While Biden has led polls for the past couple of months, CNN reported on Thursday that new data showed Trump had "stopped the bleeding," "stabilized," and "perhaps improved a few points." Trump has also outraised his progressive opponent in the month of July with $165 million in donations.
Against that backdrop, Biden and the Democratic Party are betting on their strategic moves to sink the president's campaign come November 3, the date of the election.
They are gambling on phone calls, texts, virtual meet-ups, and digital organization to help Biden to victory and hope that voters will give the 77-year-old credit for taking the health crisis seriously, Politico reported.
By comparison, the Republican National Committee has deployed mask-clad field workers and volunteers to cover American streets -- maintaining that voters would not be "turned off" by campaign workers ringing doorbells.

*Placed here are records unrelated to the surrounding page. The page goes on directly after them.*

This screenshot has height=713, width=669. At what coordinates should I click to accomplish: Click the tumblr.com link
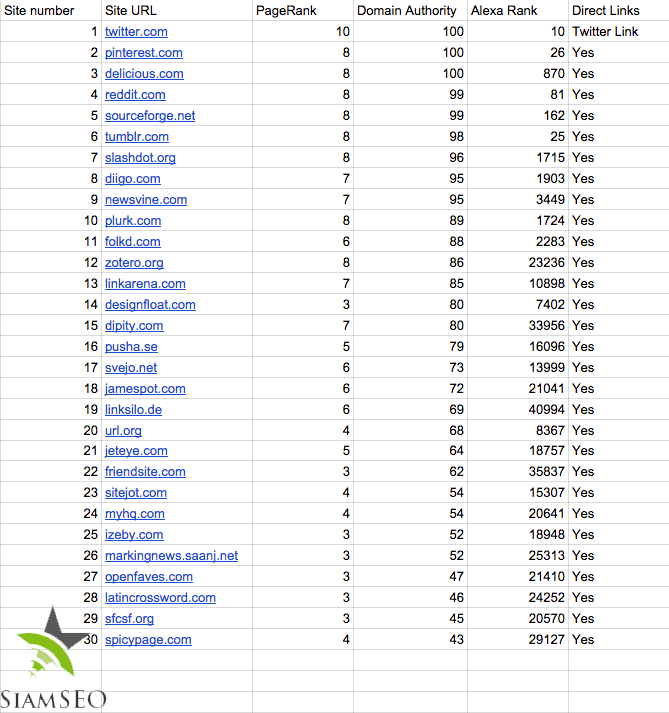(x=137, y=137)
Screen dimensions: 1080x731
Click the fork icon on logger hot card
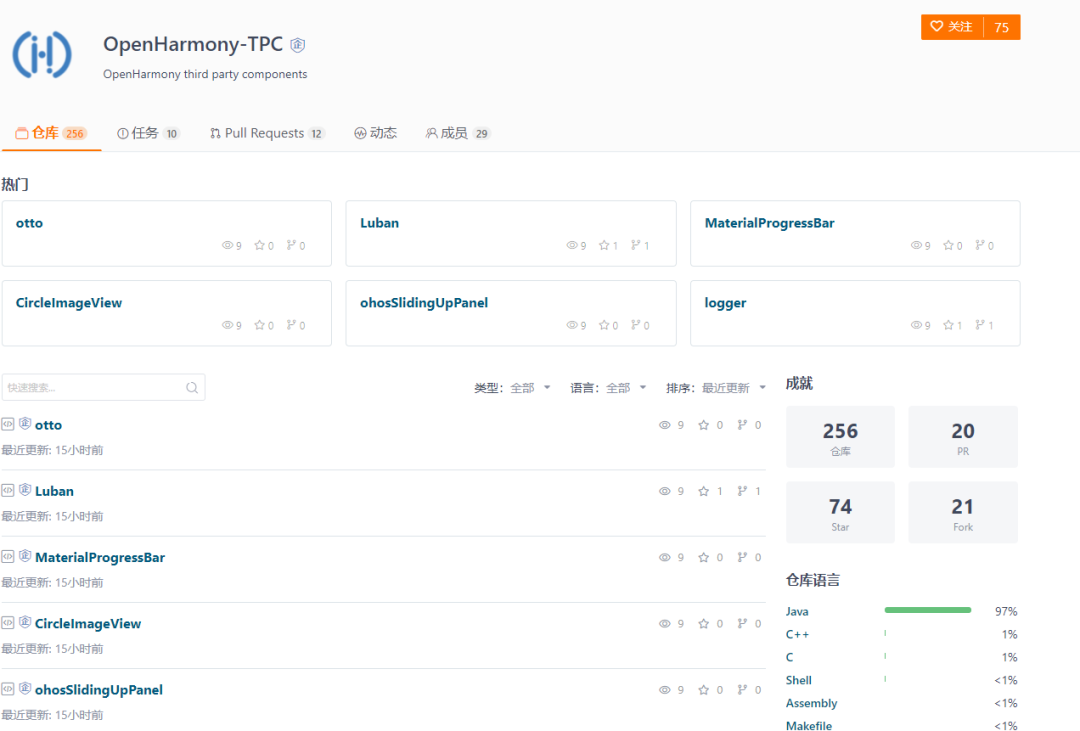980,325
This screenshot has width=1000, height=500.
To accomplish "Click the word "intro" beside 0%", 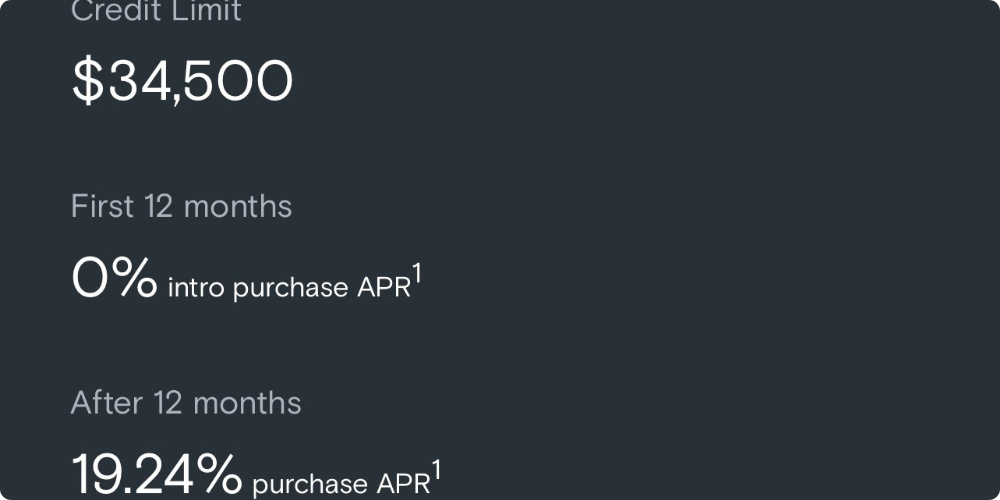I will coord(196,289).
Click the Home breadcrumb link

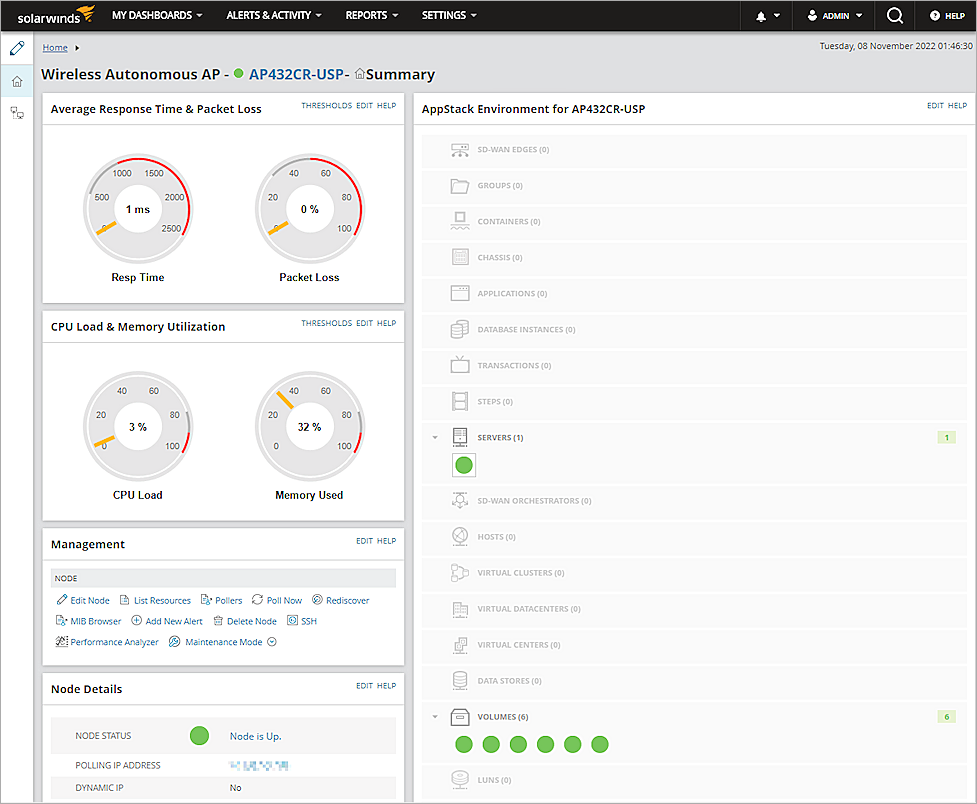tap(55, 46)
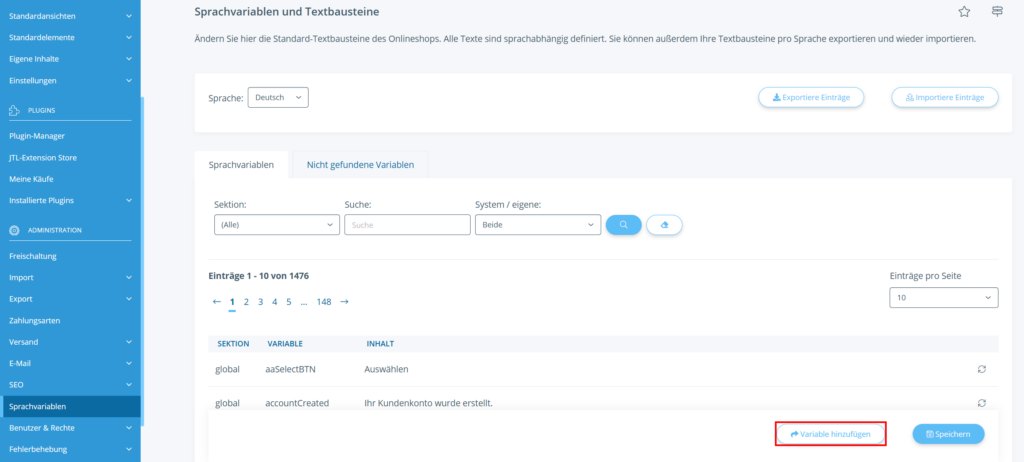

The RNC reportedly declined to comment on whether any field staffers or volunteers had tested positive for the new coronavirus but noted that each staff member is provided masks and an eight-page document of health protocols including CDC guidance.
While both Biden and Trump are feeding millions into their field initiatives, Politico pointed out political scientists disagree "on the extent to which organizing programs matter" -- though it is acknowledged they are capable of swaying an election.